All credit to AZCentral reporter Yvonne Wingett Sanchez for this juicy Friday scoop about Donald Trump's desperate bid to change the Maricopa County election results that included an attempt to speak directly with the chair of the county’s board of supervisors shortly after pressuring Georgia's secretary of state to “find” votes.
But let's start by noting that winning Maricopa County was the linchpin of Joe Biden's narrow victory in Arizona.
On Nov. 13, just after a ballot update from Maricopa secured the county for Biden, Trump expressed interest in speaking directly with the county's board chair, Clint Hickman.
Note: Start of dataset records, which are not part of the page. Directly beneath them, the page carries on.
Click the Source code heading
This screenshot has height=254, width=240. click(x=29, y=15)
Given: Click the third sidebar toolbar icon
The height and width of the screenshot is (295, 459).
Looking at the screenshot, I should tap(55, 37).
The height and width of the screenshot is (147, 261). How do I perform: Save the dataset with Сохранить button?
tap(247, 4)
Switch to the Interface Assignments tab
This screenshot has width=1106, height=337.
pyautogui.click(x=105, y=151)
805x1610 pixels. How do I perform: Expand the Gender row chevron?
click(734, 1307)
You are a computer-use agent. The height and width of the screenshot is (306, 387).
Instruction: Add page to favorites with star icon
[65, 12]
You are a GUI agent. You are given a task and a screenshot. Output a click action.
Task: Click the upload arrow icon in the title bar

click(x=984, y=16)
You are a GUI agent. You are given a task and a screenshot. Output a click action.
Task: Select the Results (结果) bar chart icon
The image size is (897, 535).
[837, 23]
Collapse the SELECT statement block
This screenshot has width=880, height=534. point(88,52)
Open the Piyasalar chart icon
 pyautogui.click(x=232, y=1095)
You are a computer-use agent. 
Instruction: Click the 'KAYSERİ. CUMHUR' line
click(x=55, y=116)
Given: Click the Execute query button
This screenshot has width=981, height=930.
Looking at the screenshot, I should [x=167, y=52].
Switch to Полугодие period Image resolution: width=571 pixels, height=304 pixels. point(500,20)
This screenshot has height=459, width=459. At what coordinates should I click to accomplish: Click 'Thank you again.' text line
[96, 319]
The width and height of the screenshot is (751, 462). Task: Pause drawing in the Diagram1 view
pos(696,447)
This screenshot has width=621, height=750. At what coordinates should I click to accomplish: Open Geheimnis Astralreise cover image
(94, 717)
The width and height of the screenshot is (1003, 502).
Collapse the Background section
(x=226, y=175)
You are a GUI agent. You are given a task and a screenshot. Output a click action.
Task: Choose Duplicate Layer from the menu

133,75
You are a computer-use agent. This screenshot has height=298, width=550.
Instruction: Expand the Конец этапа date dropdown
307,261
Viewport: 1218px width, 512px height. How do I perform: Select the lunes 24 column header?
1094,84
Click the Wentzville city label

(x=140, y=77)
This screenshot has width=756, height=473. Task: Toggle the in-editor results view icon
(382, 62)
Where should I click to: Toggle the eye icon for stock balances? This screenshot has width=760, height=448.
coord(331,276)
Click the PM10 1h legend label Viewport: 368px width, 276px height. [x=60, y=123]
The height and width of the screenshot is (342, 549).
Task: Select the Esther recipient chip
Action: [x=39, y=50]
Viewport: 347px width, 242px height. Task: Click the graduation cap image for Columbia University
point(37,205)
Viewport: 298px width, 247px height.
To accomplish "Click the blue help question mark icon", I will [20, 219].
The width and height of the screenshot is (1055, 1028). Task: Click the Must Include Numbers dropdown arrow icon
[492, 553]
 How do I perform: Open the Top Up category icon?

Trump loyalist and state GOP party chair Kelli Ward told Hickman, "POTUS will probably be calling you."
Hickman, indicating that he wasn't particularly amenable to that communication, told Ward he couldn't speak to Trump about ongoing litigation in the county. That call ultimately wouldn’t come until weeks later.
When it did come on New Year's Eve, Hickman ignored it because he was out with his wife and didn't recognize the Washington, D.C., area code. When he later checked his voicemail, it turned out to be the White House switchboard asking him to return a call so he could speak with Trump. Hickman ignored the request and eventually deleted the voicemail.
Several days after receiving that message, the recording surfaced of Trump badgering Georgia Secretary of State Brad Raffensperger to "find 11,780 votes" votes to overturn his loss in the Peach State. After listening to the recording on Jan. 3, Hickman effectively decided to ghost the president of the United States.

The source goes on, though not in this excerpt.